Bafflingly, PrEP is still not available as part of the UK's National Health Service (NHS), and the date for a decision in the matter has now been pushed from April to June of this year. In the interim, gay men across the country have become creative in their efforts to obtain the HIV prevention drug Truvada.
Since the UK does make Truvada available as part of a PEP program after unsafe sex, gay Brits concerned about their health have begun visiting various clinics and A&E departments (the UK equivalent of the ER) to obtain Truvada along with partner drug Raltegravir, given together as a measure to stop HIV infection after exposure. The upside: this gives patients free access to PrEP, a month at a time, after visiting each clinic twice (a follow-up appointment is always necessary after receiving the first week of meds). The downside: to get enough of the drug to have a lasting and regular impact, it means having to visit various clinic locations, not to mention wasting the accompanying HIV drug and lying.
Greg Owen, a leading community activist pushing the NHS to catch up with the US in their policies concerning Truvada, even puts instructions on how to clinic-hop on his blog:
"There IS actually a way to get PrEP for free on the NHS. It means working the system! And being a little bit dishonest. But if a little white lie is going to get you some free drugs to keep you HIV negative - is it forgivable? This process is called 'clinic hopping' ... And claiming a false risk of exposure to HIV."

════════════════

• **EXERCISES**
1. In the text about PrEP access in the UK, which drug is given together with Truvada as part of the PEP program?
2. Continue the text about gay men in the UK obtaining PrEP, starting after its final sentence.

• **DATASET**
════════════════

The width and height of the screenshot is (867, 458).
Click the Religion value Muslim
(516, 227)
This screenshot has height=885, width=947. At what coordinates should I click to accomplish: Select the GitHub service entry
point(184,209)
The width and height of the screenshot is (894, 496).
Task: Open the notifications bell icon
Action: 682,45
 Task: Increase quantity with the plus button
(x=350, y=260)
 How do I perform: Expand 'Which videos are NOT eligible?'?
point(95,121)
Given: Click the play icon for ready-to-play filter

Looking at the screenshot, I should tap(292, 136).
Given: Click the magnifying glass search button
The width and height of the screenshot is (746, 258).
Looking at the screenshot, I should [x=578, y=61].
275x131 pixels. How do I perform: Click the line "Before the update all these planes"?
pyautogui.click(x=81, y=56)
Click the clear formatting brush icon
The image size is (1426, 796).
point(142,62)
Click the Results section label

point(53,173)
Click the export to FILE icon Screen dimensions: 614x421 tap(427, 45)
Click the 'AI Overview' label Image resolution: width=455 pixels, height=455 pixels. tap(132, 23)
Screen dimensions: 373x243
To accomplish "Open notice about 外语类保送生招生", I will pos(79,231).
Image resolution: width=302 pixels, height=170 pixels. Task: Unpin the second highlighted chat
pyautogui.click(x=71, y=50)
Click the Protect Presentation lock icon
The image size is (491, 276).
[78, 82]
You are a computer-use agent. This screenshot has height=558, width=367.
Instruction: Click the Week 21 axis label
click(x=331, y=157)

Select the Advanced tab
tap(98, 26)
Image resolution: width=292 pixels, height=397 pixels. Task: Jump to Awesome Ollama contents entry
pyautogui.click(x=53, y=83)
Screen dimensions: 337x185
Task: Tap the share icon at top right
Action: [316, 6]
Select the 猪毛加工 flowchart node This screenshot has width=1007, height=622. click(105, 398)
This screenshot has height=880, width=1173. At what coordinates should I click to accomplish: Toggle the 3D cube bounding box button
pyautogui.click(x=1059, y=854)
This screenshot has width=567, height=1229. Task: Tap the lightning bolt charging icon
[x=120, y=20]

════════════════

• **OUTPUTS IN ORDER**
1. Raltegravir.

2.
Owen goes on to describe men who will spend one day hopping around to two or three clinics to amass a stockpile of Truvada, then taking a pill every other day to make it last longer. The other drug administered, Raltegravir, conceivably gets flushed down the toilet. "Surely someone in the NHS can see this coming and behave proactively NOW to prevent this waste of much needed funds instead of reactively once we're another year down the line," Owen writes.
If PrEP were a viable option in the UK, the process would be streamlined, and those hoping to avoid the risk of HIV infection won't have to be so resourceful or creative in order to protect their health.